Machine learning models for predicting mortgage payment difficulties in Peru (#105)
Read ArticleDate of Conference
December 1-3, 2025
Published In
"Entrepreneurship with Purpose: Social and Technological Innovation in the Age of AI"
Location of Conference
Cartagena
Authors
Geraldo-Campos, Luis Alberto
Carreño-Flores, Oscar David
Soria-Quijaite, Juan Jesús
Abstract
The objective of this study was to analyze which machine learning models best predict mortgage payment difficulties in Peru. A quantitative method was used with longitudinal data from 2018 to 2022 from the National Household Survey (ENAHO), where a total of 5,716 households with mortgage loans were examined. The input variables considered were geographical area, type of housing, use of credit, and source of financing, with difficulty in meeting the payment schedule as the output variable. The analyses were performed in Google Colab, reporting frequency statistics and exploratory and class balancing analyses to evaluate machine learning models such as Logistic Regression, Random Forest (RF), and Support Vector Machine (SVM) with SMOTE. In the training phase of the classification models, the Scikit-learn, XGBoost, and Keras models were trained and compared.

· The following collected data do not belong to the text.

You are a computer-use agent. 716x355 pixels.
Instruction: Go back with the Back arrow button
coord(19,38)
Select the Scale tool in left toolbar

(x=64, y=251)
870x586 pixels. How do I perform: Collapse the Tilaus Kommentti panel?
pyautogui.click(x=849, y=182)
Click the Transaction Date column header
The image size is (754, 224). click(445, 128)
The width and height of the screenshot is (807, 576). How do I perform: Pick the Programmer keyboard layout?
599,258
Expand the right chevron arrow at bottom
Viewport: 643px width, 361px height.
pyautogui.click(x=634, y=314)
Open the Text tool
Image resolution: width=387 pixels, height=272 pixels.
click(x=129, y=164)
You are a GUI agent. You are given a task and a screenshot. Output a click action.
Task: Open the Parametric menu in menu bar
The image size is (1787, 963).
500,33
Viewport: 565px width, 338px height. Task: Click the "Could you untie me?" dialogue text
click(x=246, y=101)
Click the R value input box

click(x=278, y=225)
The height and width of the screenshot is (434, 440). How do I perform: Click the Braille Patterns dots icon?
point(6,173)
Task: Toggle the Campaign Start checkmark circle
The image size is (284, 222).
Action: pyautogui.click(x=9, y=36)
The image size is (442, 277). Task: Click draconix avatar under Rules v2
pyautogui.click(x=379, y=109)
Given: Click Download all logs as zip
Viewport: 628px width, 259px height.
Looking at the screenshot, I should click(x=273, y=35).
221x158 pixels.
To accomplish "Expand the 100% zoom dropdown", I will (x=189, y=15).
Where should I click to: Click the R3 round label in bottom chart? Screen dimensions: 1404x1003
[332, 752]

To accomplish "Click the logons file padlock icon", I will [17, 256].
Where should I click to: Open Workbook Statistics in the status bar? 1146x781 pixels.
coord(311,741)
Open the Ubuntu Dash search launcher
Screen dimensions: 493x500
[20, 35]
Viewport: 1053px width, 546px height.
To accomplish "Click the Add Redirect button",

The results showed that, of all the models evaluated, Random Forest without adjustments showed the best performance (F1-score = 0.67; recall = 0.71), although combined Stacking (RF + XGBoost) showed a better balance between classes, but its overall performance was lower. In addition, models such as SVM without adjustments show problems in situations of unbalanced classes, highlighting the need to use techniques such as SMOTE. It is concluded that the Random Forest model is more effective in detecting payment difficulties in mortgage loans.